#### [SUPPLIED PASSAGE]
Undergraduate Honors Theses

Thesis Defended

Spring 2017

Document Type

Thesis

Type of Thesis

Departmental Honors

Department

Biochemistry

First Advisor

Dr. Robert Garcea

Second Advisor

Dr. Joseph Falke

Third Advisor

Dr. Robert Parson

Fourth Advisor

Dr. Theodore Randolph

Abstract

Cervical cancer is the second most common cancer among women worldwide, and the most common cancer among women in developing countries1. The causal role of human papillomavirus (HPV) infections in invasive cervical cancers is acknowledged beyond reasonable doubt, and the ability to vaccinate against HPV can drastically reduce the incidence of cervical cancer worldwide. There are currently marketed HPV vaccines that make use of HPV L1 virus-like particles (VLPs), and while these VLP vaccines confer immunogenicity, they are expensive, thermosensitive, and require multiple doses2. Expression of the HPV L1 protein in Escherichia coli (E. coli) bacteria has the potential to reduce production costs, while lyophilization creates a thermostable powdered vaccine formulation, and atomic layer deposition (ALD) generates a platform for a single-administration prime-boost vaccination.

#### [INFORMATION SUPPLIED]

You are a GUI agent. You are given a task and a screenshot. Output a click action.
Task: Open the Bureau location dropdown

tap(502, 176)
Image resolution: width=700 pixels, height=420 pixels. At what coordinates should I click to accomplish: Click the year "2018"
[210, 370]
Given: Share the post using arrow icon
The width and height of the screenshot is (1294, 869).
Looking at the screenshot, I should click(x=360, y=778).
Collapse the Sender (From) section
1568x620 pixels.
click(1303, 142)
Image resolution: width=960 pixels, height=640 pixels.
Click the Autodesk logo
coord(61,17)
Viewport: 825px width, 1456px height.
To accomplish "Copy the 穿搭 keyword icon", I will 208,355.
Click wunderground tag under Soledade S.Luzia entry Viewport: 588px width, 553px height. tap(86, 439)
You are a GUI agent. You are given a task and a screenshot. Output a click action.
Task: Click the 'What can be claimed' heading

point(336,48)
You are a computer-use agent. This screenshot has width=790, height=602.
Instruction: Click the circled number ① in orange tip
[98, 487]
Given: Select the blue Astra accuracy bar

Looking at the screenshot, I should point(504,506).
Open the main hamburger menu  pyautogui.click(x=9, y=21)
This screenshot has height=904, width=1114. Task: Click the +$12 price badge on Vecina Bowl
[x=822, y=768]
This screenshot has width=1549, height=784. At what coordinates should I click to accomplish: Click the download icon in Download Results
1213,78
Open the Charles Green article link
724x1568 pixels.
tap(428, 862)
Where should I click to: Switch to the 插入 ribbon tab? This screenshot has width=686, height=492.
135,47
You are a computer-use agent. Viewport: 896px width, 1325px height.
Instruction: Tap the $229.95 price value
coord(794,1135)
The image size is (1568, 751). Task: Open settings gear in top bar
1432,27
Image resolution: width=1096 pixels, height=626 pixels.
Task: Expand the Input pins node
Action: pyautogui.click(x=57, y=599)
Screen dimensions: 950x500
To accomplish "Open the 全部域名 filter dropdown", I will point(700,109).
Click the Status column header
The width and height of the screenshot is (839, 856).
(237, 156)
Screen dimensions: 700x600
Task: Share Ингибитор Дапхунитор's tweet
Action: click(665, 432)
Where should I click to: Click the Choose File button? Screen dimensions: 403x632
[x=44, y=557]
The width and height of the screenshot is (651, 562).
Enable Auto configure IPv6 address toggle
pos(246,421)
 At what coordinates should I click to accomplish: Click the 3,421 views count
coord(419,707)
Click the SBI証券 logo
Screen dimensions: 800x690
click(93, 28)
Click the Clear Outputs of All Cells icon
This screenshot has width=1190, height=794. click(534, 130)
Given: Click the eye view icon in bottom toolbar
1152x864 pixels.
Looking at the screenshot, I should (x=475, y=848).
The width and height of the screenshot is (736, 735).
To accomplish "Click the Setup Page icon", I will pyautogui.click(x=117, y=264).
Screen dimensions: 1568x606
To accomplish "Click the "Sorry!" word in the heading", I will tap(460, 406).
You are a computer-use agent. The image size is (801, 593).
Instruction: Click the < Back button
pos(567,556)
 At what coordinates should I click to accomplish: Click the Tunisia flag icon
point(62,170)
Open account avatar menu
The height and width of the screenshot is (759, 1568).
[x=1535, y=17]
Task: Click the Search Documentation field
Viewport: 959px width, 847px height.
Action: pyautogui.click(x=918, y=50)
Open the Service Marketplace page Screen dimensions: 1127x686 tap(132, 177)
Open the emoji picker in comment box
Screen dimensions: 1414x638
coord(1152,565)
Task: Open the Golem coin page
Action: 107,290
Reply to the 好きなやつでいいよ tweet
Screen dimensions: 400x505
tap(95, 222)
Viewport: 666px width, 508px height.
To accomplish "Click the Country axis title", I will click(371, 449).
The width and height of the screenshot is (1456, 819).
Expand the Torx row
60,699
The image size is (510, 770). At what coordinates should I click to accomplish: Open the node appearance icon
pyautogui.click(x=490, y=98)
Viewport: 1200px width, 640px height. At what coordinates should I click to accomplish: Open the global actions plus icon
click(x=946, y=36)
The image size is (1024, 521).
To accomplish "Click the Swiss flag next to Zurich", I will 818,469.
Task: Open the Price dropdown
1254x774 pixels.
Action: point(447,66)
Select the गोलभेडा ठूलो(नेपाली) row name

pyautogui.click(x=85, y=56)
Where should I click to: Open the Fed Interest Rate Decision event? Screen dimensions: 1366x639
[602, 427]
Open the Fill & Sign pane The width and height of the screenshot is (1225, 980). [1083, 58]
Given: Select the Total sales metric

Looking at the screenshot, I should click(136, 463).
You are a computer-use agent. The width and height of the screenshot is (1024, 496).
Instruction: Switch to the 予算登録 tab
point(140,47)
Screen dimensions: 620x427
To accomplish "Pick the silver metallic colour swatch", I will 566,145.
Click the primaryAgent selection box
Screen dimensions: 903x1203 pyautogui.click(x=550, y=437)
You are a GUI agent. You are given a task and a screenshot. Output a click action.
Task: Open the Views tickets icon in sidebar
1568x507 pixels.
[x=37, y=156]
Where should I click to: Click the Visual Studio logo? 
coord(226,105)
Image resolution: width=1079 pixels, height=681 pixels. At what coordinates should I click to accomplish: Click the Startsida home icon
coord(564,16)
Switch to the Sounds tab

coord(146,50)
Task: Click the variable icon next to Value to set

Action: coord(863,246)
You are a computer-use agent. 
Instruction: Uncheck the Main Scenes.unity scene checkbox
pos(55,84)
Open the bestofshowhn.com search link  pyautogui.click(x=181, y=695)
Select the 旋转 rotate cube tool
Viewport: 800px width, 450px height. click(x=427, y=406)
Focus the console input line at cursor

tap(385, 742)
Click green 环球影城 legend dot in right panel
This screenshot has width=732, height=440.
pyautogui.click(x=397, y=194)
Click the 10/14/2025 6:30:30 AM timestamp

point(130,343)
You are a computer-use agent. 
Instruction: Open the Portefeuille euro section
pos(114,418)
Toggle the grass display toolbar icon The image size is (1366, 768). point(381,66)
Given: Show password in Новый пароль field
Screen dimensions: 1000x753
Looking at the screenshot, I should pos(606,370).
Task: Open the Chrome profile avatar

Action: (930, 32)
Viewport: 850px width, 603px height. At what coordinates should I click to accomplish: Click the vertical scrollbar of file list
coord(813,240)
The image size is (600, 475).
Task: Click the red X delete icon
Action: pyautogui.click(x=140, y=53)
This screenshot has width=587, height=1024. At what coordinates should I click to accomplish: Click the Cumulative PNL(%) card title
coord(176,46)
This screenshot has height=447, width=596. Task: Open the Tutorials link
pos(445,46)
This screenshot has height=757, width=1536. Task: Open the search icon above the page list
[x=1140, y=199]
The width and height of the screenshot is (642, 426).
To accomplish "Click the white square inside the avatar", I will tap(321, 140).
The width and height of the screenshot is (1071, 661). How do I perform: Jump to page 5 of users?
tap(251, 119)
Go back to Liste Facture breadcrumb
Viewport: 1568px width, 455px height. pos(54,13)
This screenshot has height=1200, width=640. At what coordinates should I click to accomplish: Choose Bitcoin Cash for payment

#### [TASK INSTRUCTIONS]
a) Summarize the HPV vaccine thesis abstract in two sentences.
b) Carry on the HPV vaccine thesis abstract, starting after its final sentence.

#### [ANSWERS IN ORDER]
a) Cervical cancer is the second most common cancer among women worldwide, HPV infection causes invasive cervical cancers, and vaccinating against HPV can drastically reduce its incidence. Current HPV L1 virus-like particle vaccines confer immunogenicity but are expensive, thermosensitive, and need multiple doses, and the abstract presents E. coli expression, lyophilization, and atomic layer deposition as ways to cut production costs, make a thermostable powdered formulation, and allow a single-administration prime-boost vaccination.

b)
By using E. coli cells for protein expression, endotoxin is therefore present and must be removed prior to vaccine injection. This is done through protein purification and further development into a powderized vaccine particle. The research project described in this thesis details the tracing of endotoxin levels throughout HPV16 L1 vaccine purification and particle production. Endotoxin is removed by the multi-step purification and it is hypothesized that it is removed in varying extents during the different steps. It is also hypothesized that endotoxin is not reintroduced during particle production. In order to test these hypotheses, and determine which stages yield the most removal or reintroduction of endotoxin, an endotoxin assay is run with samples at each stage of the protein purification, spray drying, and ALD coating processes. The endotoxin assay is crucial in determining where, if anywhere, endotoxin is reintroduced after purification. The results of the endotoxin assay are used to effectively fine-tune the vaccine development process in order to create a safe and effective second generation HPV vaccine.